October 31 – Punk band Fear makes a memorable appearance on Saturday Night Live. A group of fans storm the stage and damage TV equipment while moshing, resulting in the show cutting to commercial.
November 18 – While sitting in Tom’s Restaurant in New York City, Suzanne Vega composes the song “Tom’s Diner”.
December 18 – An estimated 35 million people around the world watch a live satellite transmission of a Rod Stewart concert at the Los Angeles Forum. It is the first broadcast of its kind since Elvis Presley’s “Aloha from Hawaii” special in 1973.
December 31 – The tenth annual New Year’s Rockin’ Eve special airs on ABC, with appearances by Four Tops, Rick Springfield, Barry Manilow, Alabama and Rick James.

Also in 1981
The organ at the famous Heinävesi Church in Finland is renewed, using locks from the original organ.
Ozzy Osbourne bites the head off a dove at a record label gathering.
Alice Cooper drastically changes his appearance, leaving behind his trademark make-up and donning a military uniform.
Synth pop enjoys mainstream popularity in the UK, with groups such as Ultravox, Depeche Mode, Orchestral Manoeuvres in the Dark and The Human League releasing hit singles and albums.
Menudo’s golden era (1981–1985) begins in Latin America, parts of Europe and Asia.

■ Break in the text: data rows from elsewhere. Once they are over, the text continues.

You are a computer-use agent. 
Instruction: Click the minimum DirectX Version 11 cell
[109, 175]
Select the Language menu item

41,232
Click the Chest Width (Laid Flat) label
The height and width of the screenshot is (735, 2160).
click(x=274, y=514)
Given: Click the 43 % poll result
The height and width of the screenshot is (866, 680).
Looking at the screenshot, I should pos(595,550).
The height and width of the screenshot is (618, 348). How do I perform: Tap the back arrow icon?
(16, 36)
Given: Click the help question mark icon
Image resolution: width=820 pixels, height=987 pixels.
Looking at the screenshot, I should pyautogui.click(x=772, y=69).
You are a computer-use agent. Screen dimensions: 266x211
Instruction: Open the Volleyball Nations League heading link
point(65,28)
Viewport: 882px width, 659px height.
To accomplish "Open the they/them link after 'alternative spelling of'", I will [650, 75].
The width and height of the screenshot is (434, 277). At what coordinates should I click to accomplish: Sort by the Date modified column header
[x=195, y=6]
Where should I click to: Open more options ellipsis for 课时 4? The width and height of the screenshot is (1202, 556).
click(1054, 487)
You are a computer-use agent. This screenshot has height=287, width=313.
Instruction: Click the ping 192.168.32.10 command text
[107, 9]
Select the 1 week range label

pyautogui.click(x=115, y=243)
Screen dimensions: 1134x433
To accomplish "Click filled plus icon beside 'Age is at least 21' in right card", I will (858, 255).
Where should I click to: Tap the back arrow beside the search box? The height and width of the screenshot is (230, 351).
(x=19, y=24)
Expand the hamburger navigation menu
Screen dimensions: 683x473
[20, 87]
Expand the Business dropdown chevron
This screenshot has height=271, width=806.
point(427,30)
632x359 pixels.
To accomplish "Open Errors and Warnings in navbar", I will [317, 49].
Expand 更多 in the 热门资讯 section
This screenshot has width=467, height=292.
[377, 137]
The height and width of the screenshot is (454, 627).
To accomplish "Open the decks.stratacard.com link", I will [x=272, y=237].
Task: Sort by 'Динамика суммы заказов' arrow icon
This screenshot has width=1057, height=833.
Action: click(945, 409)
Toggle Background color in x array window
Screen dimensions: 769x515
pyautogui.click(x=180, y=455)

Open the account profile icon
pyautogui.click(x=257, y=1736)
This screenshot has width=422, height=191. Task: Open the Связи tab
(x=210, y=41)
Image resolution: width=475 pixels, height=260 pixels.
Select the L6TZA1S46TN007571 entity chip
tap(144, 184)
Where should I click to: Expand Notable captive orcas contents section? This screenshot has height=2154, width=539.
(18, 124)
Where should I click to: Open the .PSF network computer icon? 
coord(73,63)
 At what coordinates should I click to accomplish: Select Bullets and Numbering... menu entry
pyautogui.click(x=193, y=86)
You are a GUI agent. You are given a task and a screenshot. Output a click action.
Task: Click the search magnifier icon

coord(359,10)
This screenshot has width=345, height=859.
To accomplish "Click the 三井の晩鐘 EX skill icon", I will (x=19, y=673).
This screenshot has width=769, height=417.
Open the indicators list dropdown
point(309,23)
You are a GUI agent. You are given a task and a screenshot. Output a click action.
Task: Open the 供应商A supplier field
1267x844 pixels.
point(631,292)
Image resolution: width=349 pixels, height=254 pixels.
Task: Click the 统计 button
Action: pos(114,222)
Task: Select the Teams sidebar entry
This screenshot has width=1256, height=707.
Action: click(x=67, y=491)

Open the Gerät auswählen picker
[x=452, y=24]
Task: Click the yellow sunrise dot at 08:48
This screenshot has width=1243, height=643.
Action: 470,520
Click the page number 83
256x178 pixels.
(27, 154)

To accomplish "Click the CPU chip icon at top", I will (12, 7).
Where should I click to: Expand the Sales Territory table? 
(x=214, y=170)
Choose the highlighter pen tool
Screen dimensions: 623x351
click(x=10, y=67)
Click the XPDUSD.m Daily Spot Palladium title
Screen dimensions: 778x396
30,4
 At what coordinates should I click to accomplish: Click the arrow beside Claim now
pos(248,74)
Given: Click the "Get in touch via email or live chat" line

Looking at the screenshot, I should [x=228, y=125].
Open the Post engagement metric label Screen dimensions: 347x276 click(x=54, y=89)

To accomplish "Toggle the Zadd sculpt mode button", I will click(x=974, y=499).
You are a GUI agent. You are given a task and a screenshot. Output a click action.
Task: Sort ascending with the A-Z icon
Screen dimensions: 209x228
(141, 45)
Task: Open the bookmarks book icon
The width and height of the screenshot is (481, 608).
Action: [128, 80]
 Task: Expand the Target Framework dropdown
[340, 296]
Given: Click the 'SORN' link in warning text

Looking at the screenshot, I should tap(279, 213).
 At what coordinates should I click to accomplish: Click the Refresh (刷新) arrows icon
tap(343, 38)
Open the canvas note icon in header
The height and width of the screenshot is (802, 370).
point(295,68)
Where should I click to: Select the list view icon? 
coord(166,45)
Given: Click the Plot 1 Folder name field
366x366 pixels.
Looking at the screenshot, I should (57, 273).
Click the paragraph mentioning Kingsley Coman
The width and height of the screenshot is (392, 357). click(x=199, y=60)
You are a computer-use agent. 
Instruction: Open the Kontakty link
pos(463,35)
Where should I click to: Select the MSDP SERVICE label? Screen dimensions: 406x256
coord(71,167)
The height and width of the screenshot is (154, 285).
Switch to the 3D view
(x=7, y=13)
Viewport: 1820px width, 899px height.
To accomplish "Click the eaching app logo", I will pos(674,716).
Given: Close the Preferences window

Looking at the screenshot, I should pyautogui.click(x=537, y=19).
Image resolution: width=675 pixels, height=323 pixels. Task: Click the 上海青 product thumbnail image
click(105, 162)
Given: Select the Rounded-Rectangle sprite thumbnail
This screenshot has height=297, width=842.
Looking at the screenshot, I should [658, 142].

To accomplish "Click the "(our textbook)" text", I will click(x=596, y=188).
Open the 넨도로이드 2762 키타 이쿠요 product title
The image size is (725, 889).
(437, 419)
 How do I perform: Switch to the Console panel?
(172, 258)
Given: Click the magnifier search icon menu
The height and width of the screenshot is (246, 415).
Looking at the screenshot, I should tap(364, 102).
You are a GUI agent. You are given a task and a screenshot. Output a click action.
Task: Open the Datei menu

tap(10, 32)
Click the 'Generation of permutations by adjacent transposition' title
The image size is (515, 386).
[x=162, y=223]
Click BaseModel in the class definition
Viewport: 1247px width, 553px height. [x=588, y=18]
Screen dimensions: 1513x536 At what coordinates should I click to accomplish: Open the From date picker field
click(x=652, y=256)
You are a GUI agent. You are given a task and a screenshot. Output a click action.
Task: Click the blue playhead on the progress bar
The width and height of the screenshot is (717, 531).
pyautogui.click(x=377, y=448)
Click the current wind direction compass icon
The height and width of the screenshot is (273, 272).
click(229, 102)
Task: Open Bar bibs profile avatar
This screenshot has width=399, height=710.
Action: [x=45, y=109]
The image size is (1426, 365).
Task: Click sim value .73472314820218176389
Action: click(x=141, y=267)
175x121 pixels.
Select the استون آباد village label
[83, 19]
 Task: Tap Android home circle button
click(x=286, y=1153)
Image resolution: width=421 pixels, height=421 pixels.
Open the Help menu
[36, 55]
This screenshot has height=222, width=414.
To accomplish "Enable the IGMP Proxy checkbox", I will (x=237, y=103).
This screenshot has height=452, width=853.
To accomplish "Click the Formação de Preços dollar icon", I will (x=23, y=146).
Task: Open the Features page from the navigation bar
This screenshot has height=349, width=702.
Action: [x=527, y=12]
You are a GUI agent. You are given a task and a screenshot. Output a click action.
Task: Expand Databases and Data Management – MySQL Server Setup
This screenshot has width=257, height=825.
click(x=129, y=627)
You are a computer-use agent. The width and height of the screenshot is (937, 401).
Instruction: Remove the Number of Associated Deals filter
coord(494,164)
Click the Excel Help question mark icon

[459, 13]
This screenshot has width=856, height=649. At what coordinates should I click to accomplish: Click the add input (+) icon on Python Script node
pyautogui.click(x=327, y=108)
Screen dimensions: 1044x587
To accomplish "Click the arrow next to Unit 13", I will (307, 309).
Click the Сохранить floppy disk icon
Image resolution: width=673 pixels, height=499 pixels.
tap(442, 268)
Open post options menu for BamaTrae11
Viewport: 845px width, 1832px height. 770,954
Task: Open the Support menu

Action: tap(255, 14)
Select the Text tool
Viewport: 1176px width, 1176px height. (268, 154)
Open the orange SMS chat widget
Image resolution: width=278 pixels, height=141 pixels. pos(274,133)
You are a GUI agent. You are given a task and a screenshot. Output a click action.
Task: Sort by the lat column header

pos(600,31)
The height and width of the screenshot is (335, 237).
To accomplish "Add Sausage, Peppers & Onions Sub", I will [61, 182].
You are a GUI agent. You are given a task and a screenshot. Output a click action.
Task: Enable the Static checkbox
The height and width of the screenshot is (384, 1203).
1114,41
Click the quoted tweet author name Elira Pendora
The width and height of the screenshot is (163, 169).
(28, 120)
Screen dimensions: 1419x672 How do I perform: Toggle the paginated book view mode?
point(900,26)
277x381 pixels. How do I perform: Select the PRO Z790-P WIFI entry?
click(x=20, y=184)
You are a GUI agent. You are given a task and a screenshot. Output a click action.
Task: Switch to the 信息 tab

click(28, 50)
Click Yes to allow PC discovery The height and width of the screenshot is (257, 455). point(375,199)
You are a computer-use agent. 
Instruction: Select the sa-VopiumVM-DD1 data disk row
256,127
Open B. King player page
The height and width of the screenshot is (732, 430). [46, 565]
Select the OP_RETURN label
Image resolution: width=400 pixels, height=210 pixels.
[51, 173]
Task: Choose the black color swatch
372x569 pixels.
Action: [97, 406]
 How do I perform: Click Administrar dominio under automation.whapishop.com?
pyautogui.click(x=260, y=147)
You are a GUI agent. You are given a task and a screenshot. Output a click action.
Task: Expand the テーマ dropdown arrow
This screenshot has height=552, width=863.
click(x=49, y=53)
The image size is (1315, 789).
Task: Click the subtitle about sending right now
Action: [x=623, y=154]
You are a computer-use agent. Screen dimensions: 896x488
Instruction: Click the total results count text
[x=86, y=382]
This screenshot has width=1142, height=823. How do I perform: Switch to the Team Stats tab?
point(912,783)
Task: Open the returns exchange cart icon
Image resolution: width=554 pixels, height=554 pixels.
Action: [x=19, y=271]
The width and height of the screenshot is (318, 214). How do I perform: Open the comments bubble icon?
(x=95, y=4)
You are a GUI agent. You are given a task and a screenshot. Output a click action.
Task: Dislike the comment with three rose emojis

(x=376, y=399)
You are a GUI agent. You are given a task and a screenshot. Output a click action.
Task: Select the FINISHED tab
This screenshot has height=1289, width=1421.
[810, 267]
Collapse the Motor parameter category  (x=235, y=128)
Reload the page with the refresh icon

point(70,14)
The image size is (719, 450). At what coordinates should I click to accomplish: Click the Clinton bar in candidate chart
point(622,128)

Brad Whitford leaves Aerosmith and is replaced by Rick Dufay.
Phil Collins releases his first solo album (but will not leave the band Genesis until 1995).
Hal Willner “invents” the modern tribute album with Amacord Nino Rota.
AC/DC’s album “Dirty Deeds Done Dirt Cheap” is finally released in the United States.
Iron Maiden’s lead singer Paul Di’Anno leaves band due to heavy drinking, and is replaced by Bruce Dickinson.
Eric Carr joins Kiss on drums and makes his songwriting debut with “Under the Rose”.